The Taliban consolidated their control of the Afghan capital Tuesday as many stores reopened, traffic police returned to their posts and a senior official from the Islamist movement arrived for contacts with political leaders affiliated with the fallen Afghan republic.
Thousands of Afghans employed by Western embassies in Kabul remained stranded in the city, unable to enter the airport for evacuation flights. Military flights resumed as the U.S. sent additional troops to secure the airport, but access remained difficult as the Taliban erected checkpoints at the entrances, turning people away. Some evacuation flights were leaving near-empty as a result.
Taliban agents continued searching the offices and homes of Afghans affiliated with Western governments and organizations, collecting evidence. At the new checkpoints that sprang up in the city, they inspected residents’ smartphones for illicit content—and for communications in English.

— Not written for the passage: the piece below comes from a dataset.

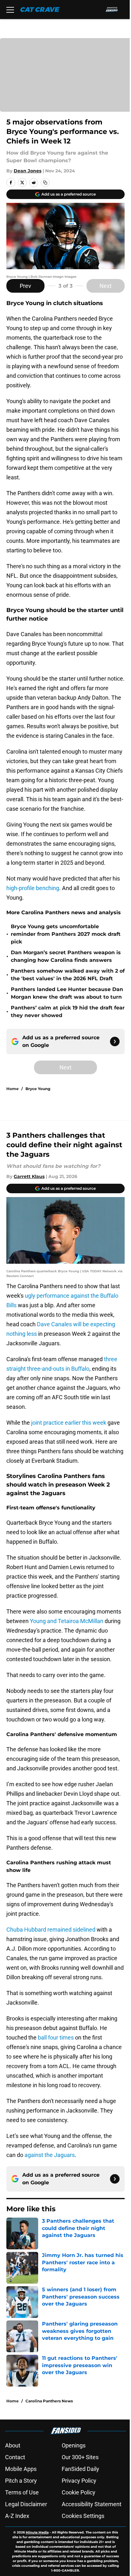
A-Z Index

In Kabul, the Taliban, who proclaimed the Islamic Emirate of Afghanistan when they first seized the country in 1996, have so far refrained from the kind of radical actions that brought world-wide condemnation in the past. They issued an amnesty for government officials and on Tuesday allowed female presenters on television channels.
The only known execution since the capital’s Sunday takeover was of Abu Omar Khorasani, the former head of Islamic State in South Asia, who was taken by the Taliban from an Afghan government prison and killed on the spot, according to officials. A photo of his body was later posted on social media.